Collected data
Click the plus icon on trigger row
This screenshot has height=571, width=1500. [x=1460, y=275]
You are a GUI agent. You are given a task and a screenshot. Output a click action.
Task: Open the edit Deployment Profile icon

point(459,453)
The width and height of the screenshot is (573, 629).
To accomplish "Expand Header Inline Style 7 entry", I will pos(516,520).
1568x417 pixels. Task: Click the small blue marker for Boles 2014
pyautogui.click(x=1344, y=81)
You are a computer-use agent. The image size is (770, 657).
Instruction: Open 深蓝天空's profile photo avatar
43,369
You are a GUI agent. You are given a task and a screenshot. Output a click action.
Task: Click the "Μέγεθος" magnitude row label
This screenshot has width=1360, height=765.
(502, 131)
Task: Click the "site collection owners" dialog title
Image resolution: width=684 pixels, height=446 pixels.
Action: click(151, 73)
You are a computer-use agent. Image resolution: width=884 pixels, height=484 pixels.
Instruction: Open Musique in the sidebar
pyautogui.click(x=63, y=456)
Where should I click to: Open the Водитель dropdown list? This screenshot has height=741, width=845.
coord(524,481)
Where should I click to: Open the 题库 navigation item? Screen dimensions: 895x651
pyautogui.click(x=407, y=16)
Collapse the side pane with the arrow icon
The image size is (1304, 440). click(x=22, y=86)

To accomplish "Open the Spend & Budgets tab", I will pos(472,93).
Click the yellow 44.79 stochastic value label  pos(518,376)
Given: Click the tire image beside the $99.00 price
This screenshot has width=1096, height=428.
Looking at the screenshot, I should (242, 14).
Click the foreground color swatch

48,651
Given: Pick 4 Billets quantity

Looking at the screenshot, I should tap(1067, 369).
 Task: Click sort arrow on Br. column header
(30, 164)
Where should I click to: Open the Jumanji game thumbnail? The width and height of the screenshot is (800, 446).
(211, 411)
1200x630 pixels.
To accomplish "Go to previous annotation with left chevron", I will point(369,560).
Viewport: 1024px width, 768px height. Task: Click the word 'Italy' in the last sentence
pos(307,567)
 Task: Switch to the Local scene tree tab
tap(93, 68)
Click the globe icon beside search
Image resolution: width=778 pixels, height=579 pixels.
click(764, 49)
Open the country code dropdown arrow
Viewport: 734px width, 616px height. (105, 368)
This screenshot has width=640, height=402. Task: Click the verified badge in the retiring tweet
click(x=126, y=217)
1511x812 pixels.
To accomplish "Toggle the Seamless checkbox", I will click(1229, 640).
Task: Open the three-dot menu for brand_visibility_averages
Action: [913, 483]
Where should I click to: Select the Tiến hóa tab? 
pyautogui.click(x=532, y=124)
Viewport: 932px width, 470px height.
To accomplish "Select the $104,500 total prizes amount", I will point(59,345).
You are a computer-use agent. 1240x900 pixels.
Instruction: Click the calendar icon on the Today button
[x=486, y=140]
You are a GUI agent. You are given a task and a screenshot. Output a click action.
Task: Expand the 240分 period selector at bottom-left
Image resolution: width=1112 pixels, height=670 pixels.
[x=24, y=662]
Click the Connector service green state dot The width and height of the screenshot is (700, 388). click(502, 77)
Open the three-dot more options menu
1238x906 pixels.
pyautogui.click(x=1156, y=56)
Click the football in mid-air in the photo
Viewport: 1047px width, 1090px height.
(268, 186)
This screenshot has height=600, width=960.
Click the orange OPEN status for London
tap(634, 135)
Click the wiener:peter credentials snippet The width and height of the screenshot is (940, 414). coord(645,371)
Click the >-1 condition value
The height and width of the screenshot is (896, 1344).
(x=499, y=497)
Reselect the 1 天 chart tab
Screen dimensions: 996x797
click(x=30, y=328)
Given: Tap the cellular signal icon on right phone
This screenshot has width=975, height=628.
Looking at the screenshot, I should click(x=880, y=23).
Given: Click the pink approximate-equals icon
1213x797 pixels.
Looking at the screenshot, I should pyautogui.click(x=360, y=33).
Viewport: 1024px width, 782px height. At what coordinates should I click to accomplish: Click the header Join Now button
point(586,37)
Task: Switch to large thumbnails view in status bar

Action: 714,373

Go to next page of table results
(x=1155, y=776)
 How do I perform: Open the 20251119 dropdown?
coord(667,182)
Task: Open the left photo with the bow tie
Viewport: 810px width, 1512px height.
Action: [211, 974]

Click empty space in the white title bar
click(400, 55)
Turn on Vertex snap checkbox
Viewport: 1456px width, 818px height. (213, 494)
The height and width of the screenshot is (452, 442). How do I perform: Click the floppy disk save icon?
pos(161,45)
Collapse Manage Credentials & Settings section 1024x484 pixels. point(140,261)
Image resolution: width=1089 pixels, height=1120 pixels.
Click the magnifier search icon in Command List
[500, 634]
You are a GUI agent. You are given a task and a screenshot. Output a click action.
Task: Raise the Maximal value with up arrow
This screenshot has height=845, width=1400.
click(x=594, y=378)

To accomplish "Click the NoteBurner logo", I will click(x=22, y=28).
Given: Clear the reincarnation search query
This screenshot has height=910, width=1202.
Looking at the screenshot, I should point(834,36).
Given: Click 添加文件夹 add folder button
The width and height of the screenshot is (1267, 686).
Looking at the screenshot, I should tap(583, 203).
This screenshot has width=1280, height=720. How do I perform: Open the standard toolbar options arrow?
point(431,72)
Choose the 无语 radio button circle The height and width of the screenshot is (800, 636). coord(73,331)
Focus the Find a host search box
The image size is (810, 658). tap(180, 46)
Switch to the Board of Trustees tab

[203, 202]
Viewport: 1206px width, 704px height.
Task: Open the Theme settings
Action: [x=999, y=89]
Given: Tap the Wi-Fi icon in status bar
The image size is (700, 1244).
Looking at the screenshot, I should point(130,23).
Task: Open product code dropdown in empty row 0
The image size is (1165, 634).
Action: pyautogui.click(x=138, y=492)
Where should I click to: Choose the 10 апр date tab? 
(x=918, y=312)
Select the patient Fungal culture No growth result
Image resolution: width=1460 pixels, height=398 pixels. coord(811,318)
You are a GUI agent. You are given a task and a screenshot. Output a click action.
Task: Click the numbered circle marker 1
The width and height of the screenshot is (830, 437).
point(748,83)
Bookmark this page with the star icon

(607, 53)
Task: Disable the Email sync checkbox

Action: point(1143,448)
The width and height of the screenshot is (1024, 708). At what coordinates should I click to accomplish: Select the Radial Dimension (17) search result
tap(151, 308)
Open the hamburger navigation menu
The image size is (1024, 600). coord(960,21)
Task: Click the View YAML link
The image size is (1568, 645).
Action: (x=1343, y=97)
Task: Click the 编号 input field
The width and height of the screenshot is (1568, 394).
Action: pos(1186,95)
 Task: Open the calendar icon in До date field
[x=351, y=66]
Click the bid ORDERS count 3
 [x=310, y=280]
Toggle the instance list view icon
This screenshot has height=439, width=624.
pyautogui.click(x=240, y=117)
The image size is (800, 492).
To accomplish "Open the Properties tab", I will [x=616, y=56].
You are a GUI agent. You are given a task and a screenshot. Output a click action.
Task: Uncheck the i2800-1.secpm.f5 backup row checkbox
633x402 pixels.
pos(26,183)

■ What you need to do ■
Filter the lines above so that only those with the string "value" remain, then copy them.

■ Task response ■
Click the yellow 44.79 stochastic value label  pos(518,376)
Click the >-1 condition value
Task: Raise the Maximal value with up arrow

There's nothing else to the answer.